| Instructions to follow |
Among the entries that follow, tally the lines with the string "agent". Give no more than the number.

| Records to use |
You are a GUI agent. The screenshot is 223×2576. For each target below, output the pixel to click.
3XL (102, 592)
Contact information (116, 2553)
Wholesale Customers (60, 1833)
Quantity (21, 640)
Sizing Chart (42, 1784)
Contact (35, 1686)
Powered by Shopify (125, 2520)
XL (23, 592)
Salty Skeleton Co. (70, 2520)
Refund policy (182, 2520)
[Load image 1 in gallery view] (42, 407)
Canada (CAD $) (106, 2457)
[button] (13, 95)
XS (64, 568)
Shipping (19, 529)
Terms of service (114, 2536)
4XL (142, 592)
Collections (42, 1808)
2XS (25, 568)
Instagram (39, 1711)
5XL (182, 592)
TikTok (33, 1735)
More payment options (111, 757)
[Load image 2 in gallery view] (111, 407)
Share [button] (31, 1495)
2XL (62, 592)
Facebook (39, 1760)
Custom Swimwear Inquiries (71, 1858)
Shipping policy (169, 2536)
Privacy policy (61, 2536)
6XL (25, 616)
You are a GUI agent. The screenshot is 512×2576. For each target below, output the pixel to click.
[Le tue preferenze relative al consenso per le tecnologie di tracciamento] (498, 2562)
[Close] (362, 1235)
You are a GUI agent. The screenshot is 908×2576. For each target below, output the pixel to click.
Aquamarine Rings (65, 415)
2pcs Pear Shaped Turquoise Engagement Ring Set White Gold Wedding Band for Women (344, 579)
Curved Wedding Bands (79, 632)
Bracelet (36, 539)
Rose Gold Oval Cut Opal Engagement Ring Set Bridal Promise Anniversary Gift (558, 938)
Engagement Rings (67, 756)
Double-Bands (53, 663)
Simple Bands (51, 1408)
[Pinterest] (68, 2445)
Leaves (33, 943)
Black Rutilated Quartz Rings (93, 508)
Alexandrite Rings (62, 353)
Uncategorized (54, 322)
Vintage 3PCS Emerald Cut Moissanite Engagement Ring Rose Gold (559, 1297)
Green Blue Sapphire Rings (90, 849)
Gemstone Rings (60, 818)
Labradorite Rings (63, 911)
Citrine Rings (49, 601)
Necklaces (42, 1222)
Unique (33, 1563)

| Result |
3